>> begin

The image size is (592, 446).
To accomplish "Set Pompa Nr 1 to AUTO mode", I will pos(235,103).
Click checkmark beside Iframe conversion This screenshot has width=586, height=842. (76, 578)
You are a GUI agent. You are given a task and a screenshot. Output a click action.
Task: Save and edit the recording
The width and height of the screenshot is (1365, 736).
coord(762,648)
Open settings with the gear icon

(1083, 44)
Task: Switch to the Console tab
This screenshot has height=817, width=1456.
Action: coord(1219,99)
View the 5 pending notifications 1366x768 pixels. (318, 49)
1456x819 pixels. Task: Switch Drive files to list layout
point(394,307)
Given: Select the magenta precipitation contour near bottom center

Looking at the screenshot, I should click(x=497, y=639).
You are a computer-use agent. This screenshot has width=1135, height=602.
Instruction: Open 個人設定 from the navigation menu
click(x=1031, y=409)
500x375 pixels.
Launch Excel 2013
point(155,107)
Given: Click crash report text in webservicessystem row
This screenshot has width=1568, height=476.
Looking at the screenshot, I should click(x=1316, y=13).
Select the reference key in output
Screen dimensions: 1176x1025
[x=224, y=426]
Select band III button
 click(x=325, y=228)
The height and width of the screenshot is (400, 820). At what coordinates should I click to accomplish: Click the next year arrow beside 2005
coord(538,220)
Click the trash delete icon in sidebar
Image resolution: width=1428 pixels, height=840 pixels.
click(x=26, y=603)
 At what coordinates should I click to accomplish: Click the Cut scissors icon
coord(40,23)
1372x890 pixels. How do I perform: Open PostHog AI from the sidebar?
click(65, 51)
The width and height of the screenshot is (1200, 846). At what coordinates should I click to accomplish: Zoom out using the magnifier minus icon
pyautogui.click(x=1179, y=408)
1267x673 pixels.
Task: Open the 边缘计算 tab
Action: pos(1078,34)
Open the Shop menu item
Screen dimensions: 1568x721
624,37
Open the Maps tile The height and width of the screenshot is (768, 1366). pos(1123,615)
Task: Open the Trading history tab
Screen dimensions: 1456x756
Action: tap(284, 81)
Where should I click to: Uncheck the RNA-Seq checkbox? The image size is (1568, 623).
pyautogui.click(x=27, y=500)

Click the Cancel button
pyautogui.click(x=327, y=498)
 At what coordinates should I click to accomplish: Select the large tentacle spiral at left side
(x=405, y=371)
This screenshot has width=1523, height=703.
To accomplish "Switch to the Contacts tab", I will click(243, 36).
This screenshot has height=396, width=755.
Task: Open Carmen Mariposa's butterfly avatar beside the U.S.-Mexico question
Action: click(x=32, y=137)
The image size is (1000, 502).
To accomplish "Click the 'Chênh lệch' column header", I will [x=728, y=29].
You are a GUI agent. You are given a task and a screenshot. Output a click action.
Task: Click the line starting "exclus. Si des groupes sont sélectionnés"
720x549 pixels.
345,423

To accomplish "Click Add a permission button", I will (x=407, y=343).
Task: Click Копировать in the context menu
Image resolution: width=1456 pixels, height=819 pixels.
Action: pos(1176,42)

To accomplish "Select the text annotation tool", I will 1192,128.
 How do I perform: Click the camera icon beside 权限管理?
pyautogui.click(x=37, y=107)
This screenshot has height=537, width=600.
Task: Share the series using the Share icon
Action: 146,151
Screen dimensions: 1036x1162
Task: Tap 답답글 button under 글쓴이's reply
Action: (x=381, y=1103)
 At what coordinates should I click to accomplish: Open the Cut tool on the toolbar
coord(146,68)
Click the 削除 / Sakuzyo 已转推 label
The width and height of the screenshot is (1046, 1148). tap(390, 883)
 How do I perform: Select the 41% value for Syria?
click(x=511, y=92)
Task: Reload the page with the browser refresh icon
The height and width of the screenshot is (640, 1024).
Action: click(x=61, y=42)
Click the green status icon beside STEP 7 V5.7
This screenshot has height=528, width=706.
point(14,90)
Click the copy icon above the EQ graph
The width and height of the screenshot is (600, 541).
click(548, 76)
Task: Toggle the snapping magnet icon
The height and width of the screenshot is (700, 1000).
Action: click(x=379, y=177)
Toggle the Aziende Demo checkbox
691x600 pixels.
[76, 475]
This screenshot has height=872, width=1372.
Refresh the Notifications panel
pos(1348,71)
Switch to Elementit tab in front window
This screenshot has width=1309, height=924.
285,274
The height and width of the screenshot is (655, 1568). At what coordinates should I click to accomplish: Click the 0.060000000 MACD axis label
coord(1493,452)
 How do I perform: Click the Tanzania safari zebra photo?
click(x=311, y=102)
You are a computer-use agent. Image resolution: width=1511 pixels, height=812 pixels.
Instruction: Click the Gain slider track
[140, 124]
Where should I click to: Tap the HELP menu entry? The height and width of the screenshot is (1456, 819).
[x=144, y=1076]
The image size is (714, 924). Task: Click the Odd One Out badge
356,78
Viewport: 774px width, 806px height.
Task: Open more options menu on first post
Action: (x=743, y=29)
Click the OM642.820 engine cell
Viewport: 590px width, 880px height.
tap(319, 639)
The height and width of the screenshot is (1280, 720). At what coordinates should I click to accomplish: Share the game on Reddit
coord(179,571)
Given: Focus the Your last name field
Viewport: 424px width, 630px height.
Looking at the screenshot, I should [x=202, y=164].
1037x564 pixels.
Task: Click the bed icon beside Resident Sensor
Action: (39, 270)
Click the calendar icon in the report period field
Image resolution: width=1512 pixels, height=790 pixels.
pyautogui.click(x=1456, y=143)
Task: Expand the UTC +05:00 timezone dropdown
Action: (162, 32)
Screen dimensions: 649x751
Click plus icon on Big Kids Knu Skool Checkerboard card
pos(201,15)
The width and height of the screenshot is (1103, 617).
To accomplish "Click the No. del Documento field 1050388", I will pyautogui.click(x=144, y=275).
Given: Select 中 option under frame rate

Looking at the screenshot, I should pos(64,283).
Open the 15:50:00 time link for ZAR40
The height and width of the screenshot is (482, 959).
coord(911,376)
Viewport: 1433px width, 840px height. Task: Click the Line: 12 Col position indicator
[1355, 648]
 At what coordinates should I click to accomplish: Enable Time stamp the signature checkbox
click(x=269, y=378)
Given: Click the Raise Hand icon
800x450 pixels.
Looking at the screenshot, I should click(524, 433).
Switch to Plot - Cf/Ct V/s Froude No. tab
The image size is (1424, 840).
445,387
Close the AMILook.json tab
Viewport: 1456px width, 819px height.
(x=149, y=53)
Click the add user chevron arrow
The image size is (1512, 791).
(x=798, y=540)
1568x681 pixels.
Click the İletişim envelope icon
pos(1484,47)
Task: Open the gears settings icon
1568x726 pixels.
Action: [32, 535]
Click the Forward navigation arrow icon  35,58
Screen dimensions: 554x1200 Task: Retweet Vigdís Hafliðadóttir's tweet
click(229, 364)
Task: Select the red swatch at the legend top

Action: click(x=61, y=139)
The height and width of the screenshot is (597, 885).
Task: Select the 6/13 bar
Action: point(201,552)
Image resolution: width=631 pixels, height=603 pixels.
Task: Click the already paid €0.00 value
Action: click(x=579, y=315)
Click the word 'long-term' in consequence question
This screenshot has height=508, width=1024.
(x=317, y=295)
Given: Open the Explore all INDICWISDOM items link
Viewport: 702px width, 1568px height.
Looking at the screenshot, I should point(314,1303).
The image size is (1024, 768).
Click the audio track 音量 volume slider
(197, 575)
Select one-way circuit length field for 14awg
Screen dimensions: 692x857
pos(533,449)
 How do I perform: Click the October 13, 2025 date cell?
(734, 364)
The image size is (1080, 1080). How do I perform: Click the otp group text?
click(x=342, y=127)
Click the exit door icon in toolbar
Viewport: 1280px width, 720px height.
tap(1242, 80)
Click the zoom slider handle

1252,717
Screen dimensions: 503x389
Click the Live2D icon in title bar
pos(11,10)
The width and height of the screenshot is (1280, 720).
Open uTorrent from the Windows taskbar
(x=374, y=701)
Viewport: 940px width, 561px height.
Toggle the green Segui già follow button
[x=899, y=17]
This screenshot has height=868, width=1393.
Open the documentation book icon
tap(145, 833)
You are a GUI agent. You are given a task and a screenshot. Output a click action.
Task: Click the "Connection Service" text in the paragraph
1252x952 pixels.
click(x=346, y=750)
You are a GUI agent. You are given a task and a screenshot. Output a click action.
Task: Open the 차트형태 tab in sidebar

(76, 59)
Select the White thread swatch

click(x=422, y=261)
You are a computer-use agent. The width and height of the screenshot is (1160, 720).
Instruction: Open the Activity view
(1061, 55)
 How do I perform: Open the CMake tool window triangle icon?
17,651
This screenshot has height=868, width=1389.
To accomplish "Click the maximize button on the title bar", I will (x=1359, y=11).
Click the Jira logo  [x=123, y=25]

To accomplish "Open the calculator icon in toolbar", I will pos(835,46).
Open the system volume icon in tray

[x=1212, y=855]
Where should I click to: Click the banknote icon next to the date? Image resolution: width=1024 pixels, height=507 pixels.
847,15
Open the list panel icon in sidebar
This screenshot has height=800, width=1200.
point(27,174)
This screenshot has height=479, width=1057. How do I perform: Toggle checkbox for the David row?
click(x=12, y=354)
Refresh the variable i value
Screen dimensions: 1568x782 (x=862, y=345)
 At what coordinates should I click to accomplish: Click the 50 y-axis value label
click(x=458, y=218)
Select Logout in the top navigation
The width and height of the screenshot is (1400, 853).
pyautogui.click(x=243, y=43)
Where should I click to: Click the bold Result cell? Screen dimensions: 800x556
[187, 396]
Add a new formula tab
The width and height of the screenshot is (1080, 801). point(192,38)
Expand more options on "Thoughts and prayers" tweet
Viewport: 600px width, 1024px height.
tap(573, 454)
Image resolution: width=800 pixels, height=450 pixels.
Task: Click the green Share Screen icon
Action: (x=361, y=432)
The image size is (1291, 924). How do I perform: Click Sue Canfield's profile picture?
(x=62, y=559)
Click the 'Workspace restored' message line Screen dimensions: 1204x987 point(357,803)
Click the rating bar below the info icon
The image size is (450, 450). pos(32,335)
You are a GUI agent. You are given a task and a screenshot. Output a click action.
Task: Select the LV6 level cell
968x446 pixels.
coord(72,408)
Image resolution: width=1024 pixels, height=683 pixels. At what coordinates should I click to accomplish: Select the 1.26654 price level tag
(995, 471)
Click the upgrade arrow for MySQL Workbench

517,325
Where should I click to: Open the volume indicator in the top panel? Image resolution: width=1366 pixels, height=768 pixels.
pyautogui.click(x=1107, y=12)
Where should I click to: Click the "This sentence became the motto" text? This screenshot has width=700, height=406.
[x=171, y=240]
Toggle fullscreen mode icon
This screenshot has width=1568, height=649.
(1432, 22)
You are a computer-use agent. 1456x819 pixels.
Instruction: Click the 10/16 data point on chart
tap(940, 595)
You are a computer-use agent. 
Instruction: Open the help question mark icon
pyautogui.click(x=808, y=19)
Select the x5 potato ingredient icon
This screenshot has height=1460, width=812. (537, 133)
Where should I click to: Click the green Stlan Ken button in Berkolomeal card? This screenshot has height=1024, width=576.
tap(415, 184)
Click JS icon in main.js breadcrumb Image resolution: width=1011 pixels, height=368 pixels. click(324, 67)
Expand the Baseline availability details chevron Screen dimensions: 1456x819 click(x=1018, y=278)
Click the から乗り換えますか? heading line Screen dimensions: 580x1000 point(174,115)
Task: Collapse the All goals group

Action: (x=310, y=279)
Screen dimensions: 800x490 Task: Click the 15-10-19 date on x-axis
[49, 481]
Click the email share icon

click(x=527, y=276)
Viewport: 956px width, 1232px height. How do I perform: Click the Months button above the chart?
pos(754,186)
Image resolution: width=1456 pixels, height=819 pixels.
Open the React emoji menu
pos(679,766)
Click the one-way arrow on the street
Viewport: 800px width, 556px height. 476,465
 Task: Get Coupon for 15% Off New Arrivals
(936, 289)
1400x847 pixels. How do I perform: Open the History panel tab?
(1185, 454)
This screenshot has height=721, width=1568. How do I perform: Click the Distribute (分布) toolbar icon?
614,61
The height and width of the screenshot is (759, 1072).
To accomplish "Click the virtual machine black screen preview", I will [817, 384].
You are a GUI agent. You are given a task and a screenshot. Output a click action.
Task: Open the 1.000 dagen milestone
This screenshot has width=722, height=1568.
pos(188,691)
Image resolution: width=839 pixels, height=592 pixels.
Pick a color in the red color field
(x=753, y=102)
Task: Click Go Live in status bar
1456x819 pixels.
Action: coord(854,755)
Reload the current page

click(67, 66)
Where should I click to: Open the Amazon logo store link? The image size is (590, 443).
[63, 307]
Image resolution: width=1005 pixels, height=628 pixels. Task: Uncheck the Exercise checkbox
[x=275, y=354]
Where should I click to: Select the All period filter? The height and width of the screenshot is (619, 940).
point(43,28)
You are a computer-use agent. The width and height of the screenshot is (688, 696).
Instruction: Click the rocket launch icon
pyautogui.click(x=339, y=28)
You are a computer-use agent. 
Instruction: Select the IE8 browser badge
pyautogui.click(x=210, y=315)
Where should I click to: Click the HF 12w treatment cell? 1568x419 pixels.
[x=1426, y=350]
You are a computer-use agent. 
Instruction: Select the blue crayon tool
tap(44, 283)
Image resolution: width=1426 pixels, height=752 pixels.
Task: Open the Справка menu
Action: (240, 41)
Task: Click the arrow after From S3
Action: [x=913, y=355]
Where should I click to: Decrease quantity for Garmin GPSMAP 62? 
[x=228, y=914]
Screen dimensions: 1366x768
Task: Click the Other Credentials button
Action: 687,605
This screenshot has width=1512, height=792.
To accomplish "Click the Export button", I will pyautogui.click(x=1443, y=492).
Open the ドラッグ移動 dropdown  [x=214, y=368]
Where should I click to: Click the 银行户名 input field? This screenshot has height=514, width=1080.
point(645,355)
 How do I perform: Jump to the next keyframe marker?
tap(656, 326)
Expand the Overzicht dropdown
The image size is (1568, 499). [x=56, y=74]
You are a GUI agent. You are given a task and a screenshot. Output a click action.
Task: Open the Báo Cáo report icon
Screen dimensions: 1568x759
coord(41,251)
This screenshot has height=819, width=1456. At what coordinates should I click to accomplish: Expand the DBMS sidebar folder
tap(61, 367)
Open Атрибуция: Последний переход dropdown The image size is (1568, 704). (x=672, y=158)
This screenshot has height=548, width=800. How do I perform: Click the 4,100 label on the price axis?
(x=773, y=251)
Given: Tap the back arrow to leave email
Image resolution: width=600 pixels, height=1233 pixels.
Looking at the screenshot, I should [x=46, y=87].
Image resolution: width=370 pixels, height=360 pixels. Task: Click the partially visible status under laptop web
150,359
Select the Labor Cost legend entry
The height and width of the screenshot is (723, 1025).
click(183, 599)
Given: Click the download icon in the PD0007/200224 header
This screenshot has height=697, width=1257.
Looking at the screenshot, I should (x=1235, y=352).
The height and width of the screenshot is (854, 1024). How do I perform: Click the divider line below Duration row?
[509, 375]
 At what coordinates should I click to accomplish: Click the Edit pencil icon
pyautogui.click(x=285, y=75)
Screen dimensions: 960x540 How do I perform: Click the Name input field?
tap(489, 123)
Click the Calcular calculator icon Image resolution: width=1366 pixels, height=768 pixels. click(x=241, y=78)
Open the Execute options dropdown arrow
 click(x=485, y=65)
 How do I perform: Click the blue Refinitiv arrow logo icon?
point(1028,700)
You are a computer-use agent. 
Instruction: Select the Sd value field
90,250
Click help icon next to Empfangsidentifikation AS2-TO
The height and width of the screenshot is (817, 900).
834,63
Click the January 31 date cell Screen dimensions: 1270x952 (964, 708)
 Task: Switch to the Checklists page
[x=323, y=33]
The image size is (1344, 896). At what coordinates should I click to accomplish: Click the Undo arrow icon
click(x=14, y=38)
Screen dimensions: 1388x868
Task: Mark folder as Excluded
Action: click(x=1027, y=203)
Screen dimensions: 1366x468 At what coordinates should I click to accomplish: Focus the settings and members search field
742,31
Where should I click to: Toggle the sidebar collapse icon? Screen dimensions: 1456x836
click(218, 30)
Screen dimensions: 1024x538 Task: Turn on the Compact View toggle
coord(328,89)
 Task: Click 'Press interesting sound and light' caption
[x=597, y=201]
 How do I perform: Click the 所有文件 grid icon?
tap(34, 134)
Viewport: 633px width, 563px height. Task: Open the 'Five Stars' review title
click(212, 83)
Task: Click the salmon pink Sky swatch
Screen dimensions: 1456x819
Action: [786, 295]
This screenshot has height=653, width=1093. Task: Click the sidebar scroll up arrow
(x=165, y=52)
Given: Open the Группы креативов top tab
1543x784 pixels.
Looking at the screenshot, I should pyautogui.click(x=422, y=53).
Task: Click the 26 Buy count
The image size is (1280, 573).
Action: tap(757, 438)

>> end

▶ [WHAT NEEDS TO BE DONE]:
Please reproduce the material above without any change, covering the stretch from the start of the material through the line that contains "point(394,307)".

▶ [ANSWER TO THE EXERCISE]:
The image size is (592, 446).
To accomplish "Set Pompa Nr 1 to AUTO mode", I will pos(235,103).
Click checkmark beside Iframe conversion This screenshot has width=586, height=842. (76, 578)
You are a GUI agent. You are given a task and a screenshot. Output a click action.
Task: Save and edit the recording
The width and height of the screenshot is (1365, 736).
coord(762,648)
Open settings with the gear icon

(1083, 44)
Task: Switch to the Console tab
This screenshot has height=817, width=1456.
Action: coord(1219,99)
View the 5 pending notifications 1366x768 pixels. (318, 49)
1456x819 pixels. Task: Switch Drive files to list layout
point(394,307)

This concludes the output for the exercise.